After that everything went well. I was back in my element assisting at the caesar. Mum and baby both turned out fine. She went back with the team in the ambulance, in spite of her sleepy protests, and she returned to us a few days later for convalescence. Thoroughly delighted with everything that had happened from start to finish, she was endlessly grateful for all the care. And so she remained for the subsequent decades that I knew her growing family. The only disappointment being when she couldn’t understand why she couldn’t have her next baby with us too, just like the last time.
I used to say that all my grey hairs were maternity cases and I was not sorry when the march of progress eventually saw the unit’s closure. I had always tried to play very safe by choosing only suitable cases, and I never had a really serious mishap (nor should I – I calculated that a GP should only ‘see’ a maternal death once in 400 years – i.e. never). But I did have a few more than worrying experiences, in spite of my caution. Home deliveries were different again, because with them you really could stick to absolutely uncomplicated cases and there was none of the subtle pressure to ‘keep the numbers up’ by booking slightly less suitable mothers for what seemed to be a safer environment, but which, without the backup of a specialist unit, actually wasn’t.

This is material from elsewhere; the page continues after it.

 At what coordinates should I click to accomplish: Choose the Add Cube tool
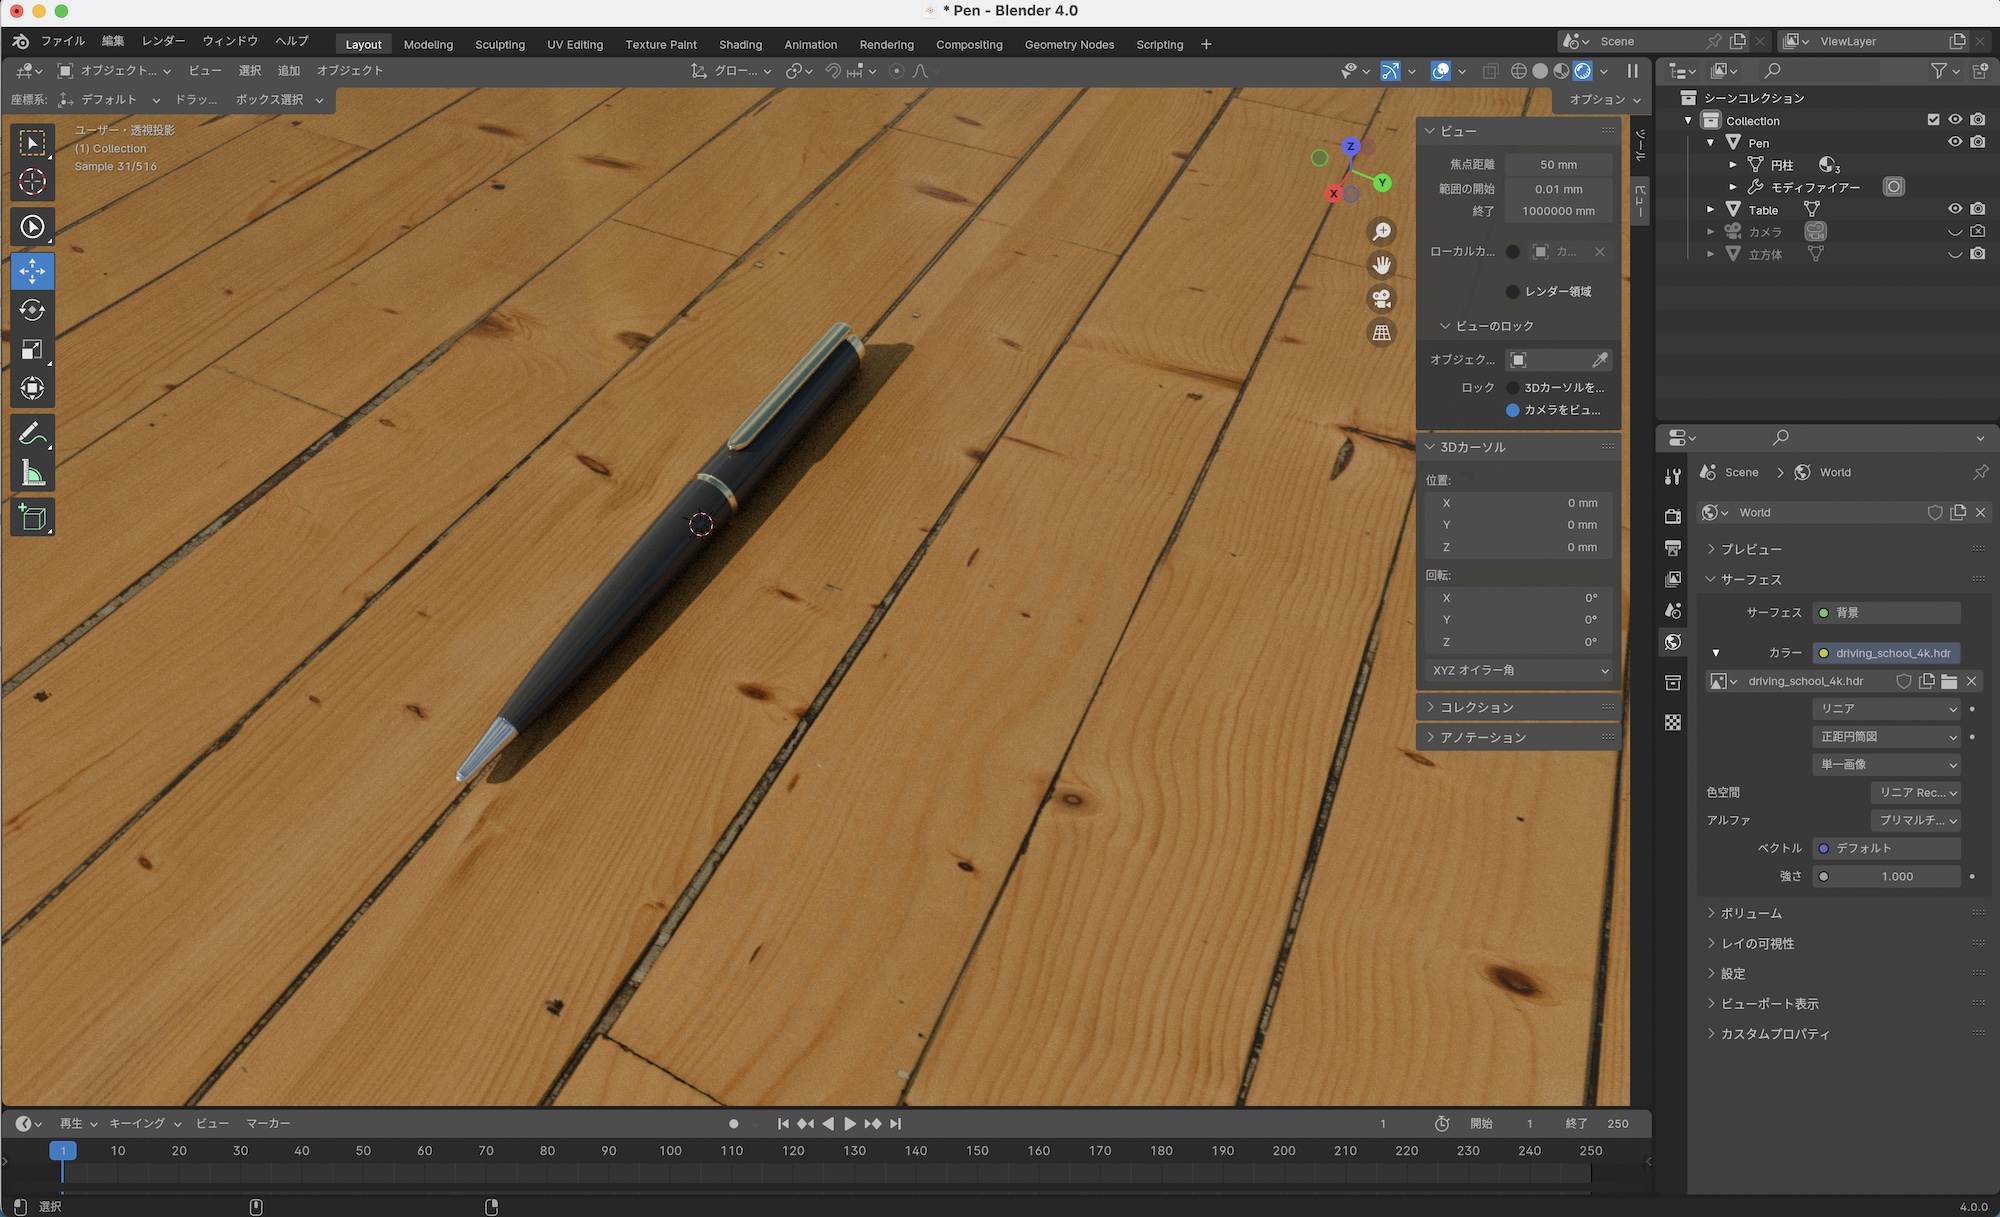pyautogui.click(x=32, y=517)
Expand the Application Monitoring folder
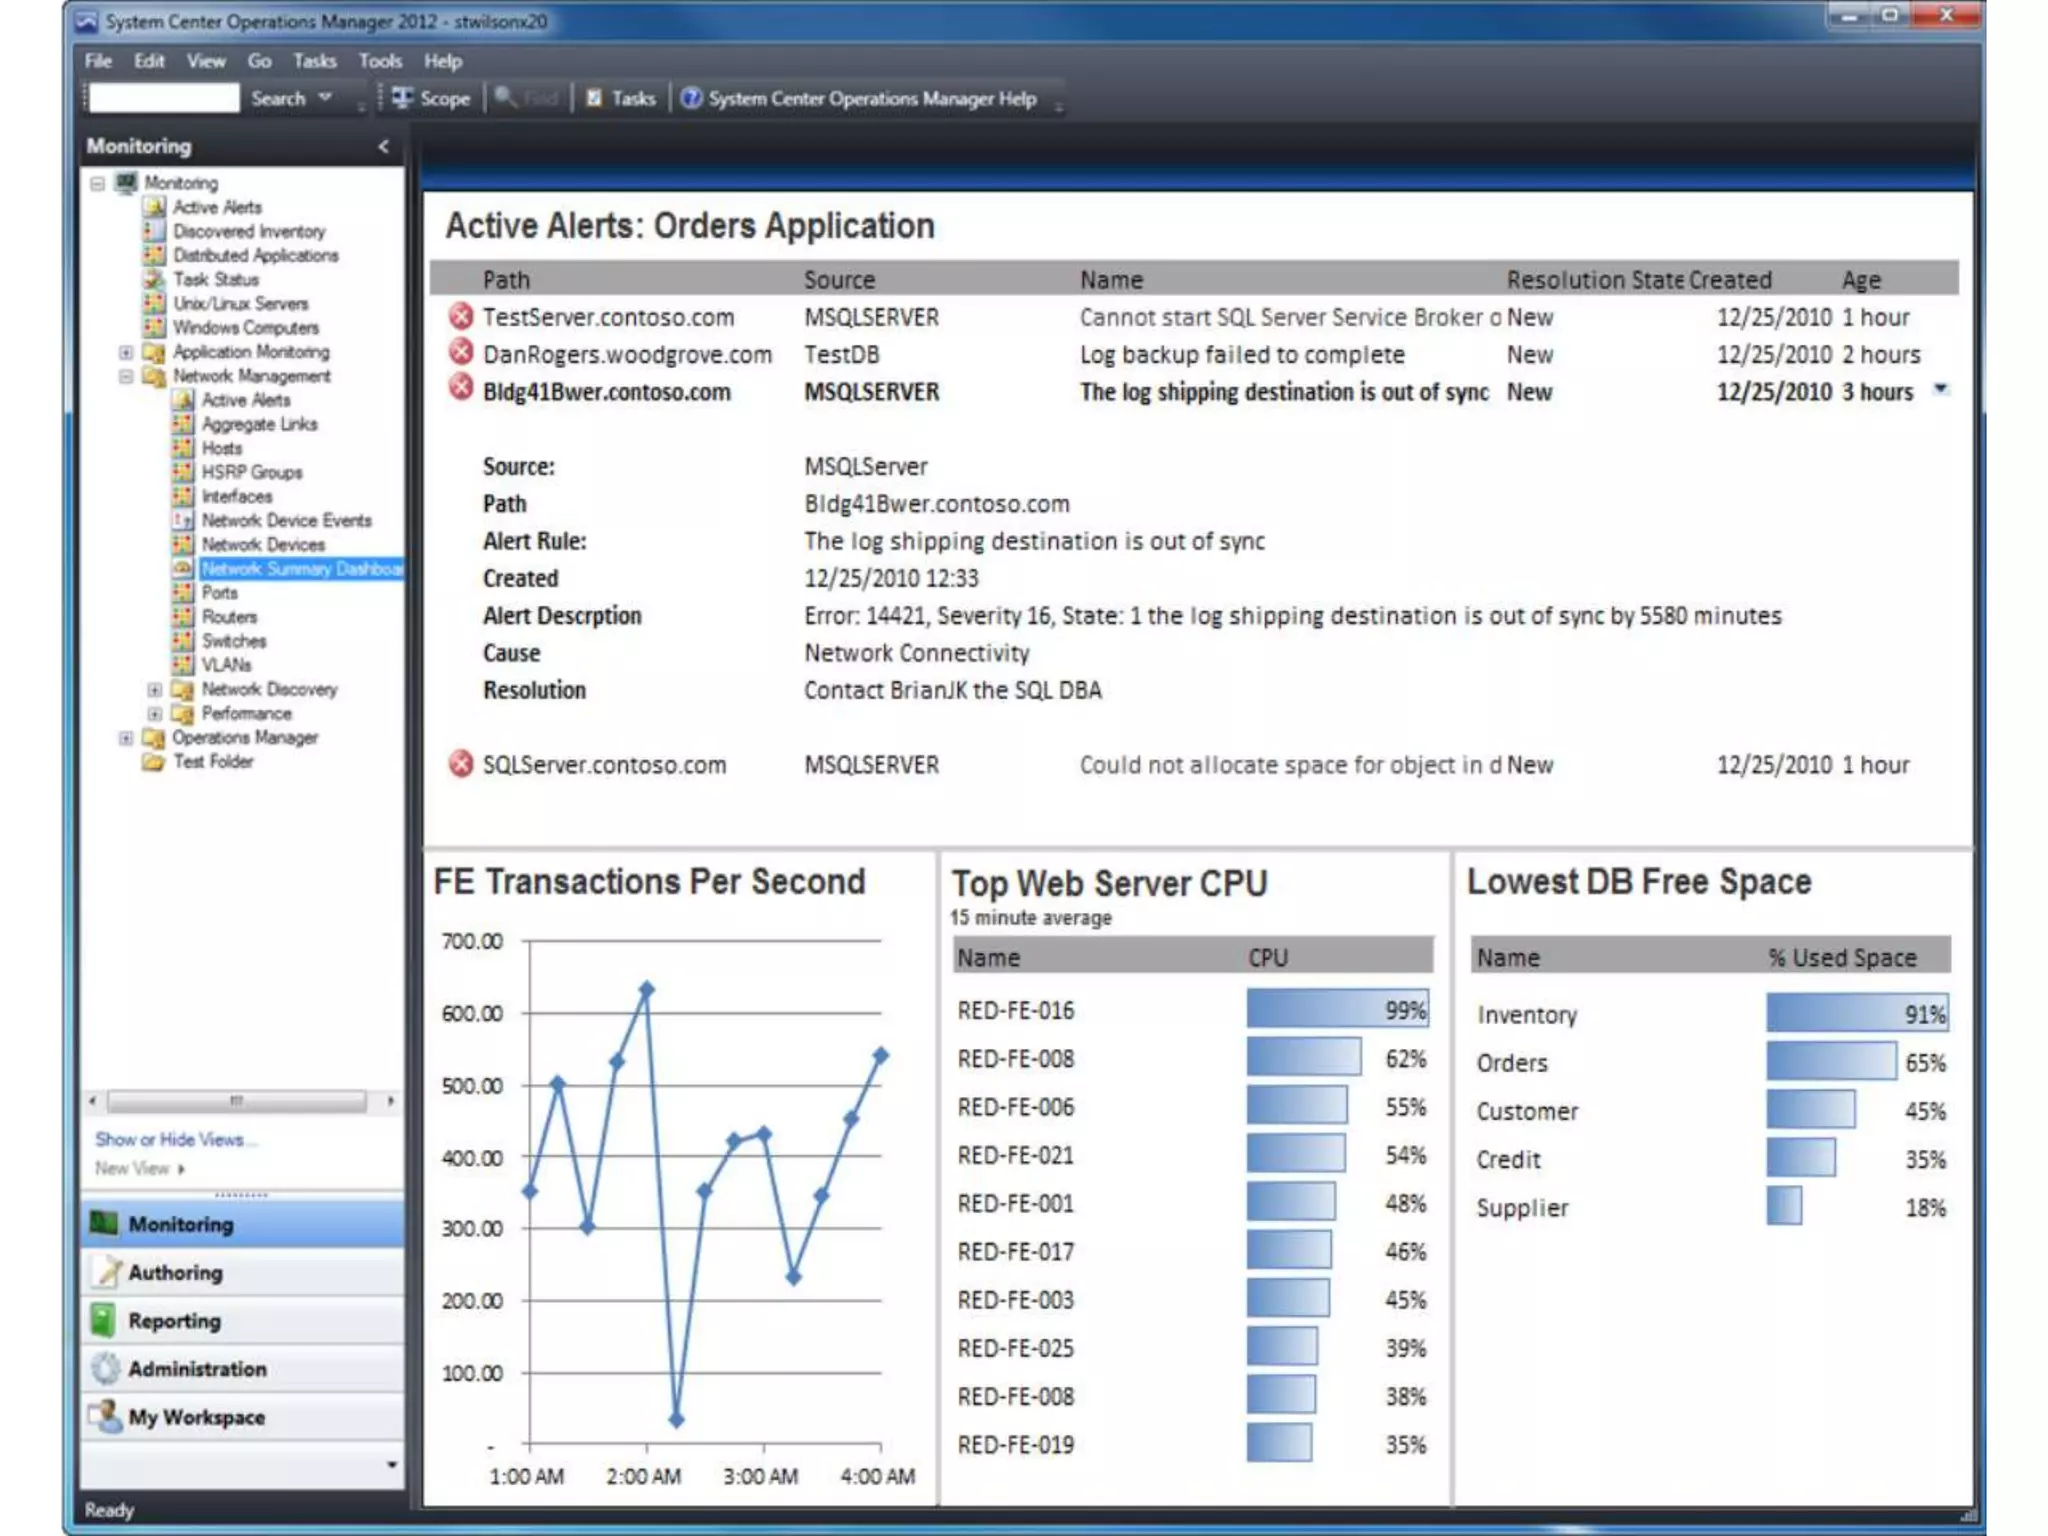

But the little old GP unit did have a wonderful atmosphere of peace. I remember one patient, who had, as it happens, arrived recently from India, developing asthma for the first time during her pregnancy. In spite of a succession of increasingly potent medications it became worryingly severe, and did not respond even to the short course of oral steroids which almost invariably worked like magic to abort an attack. I can’t remember my thought processes clearly more than 40 years after the event, but I must have judged that this resistance to treatment suggested something more than a physical cause. So what I did was to admit her to the maternity unit so that she could have a complete rest. And it was that that worked like magic. Her asthma melted away, she was able to stop all her treatment, and the pregnancy progressed quite happily.
Everything is different today. But there is no harm in writing some of this down while I can still remember.